▶ TAREFA: Dê continuidade ao texto abaixo sobre as redes sociais e o conflito entre Israel e Palestina, começando logo após a última frase apresentada.

Por Jorge Doria
Jornal O Globo
Jornal O Globo
Nas
redes sociais, a percepção do conflito no Oriente Médio custou ao Estado judeu
bem mais do que imaginam seus líderes
As
redes sociais estão mudando em tempo real a maneira como o longo conflito entre
Israel e Palestina é percebido. E o fluxo contínuo de informação e conversas
distribuídas por Twitter e Facebook custam a Israel mais em prestígio do que os
velhos políticos que comandam o país estão percebendo. Esta guerra já foi
perdida.
Quando
as Forças de Defesa de Israel invadiram Gaza, em janeiro de 2009, o Twitter
tinha por volta de 15 milhões de usuários ativos. O Facebook, 250 milhões.
Hoje, o Twitter tem 244 milhões e o Facebook, 1,28 bilhão. Naquele mês, 4% da
população mundial tinha um smartphone nas mãos. Hoje, um quarto de nós humanos
convivemos diariamente com o telefone que acessa a internet. Nele, usamos
principalmente as redes sociais.

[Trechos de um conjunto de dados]
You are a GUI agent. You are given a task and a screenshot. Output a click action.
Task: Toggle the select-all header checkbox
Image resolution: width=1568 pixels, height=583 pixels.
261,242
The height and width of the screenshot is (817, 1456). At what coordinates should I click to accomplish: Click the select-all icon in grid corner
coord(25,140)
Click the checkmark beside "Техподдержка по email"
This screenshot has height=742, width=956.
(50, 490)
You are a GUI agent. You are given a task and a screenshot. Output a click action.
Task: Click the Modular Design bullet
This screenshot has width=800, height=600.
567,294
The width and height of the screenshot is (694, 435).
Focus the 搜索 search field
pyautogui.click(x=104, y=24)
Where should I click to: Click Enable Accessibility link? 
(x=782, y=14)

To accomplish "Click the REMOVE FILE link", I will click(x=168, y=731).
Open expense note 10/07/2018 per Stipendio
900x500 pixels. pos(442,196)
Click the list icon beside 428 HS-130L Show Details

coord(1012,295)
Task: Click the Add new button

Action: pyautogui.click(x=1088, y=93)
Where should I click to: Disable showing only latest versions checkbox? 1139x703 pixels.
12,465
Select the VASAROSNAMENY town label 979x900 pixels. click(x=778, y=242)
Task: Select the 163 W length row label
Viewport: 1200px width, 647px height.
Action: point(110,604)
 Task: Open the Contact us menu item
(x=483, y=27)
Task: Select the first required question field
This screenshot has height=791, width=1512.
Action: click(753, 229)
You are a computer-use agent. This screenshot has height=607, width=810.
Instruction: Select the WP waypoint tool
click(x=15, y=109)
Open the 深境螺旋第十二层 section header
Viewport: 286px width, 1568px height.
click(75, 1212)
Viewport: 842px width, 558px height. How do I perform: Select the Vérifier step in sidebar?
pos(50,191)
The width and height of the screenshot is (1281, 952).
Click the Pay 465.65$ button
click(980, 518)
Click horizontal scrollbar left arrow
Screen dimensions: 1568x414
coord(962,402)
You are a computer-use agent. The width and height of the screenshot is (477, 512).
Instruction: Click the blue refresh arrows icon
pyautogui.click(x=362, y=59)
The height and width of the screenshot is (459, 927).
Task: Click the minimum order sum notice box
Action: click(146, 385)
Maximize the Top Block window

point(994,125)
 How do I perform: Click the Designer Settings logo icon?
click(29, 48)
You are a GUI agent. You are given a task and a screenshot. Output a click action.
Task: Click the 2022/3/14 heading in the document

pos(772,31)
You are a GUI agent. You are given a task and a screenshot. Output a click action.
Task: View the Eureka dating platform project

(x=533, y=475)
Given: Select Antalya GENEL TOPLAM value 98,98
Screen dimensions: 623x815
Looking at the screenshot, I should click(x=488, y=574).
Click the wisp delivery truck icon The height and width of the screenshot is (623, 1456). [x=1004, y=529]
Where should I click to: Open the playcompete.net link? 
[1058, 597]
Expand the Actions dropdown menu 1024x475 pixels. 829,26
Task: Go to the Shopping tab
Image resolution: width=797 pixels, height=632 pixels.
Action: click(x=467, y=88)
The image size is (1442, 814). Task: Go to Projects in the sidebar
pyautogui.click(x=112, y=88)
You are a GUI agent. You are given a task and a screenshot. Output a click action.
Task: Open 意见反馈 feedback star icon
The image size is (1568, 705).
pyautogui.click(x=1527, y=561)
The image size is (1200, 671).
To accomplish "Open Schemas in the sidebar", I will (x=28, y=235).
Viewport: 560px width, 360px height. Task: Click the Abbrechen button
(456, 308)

▶ RESPOSTA ESCRITA:
Neste
conflito, como de hábito, há um nítido desequilíbrio entre os mortos. Morrem
muito mais palestinos. Em 2009, foram 1.400 de acordo com a ONU. Até o dia 27
último, também segundo a ONU, foram 999. Mas uma coisa são os números brutos.
Outra é ver gente morrendo. Principalmente crianças. Ainda assim, imagens de
mortes chegavam ao público pela imprensa tradicional. As redes mudaram esta
dinâmica.
Na
manhã do dia 16, o fotógrafo Tyler Hicks, do New York Times, viu incrédulo
quando uma bomba matou alguns meninos numa praia de Gaza. Registrou o que pôde.
Mas também, como inúmeros outros jornalistas vêm fazendo durante toda esta
operação, tuitou. Ao fazer a narrativa em tempo real de uma matança, os filtros
que buscam mais precisão e menos adjetivos, incorporados por qualquer jornalista,
baixam e a emoção aflora. As narrativas desta operação estão mais carregadas.
De certa forma, talvez representem melhor os horrores de uma guerra.
Em
guerras, porém, a primeira vítima é a verdade. A frase de um antigo ministro
britânico segue precisa. Dentre as muitas imagens e vídeos que circulam pelo
burburinho da rede, nem todas são de Gaza. É difícil, frequentemente, discernir
quais cenas vêm na verdade de conflitos muito mais sangrentos, como o da Síria.
Ou do que ainda ocorre no Iraque.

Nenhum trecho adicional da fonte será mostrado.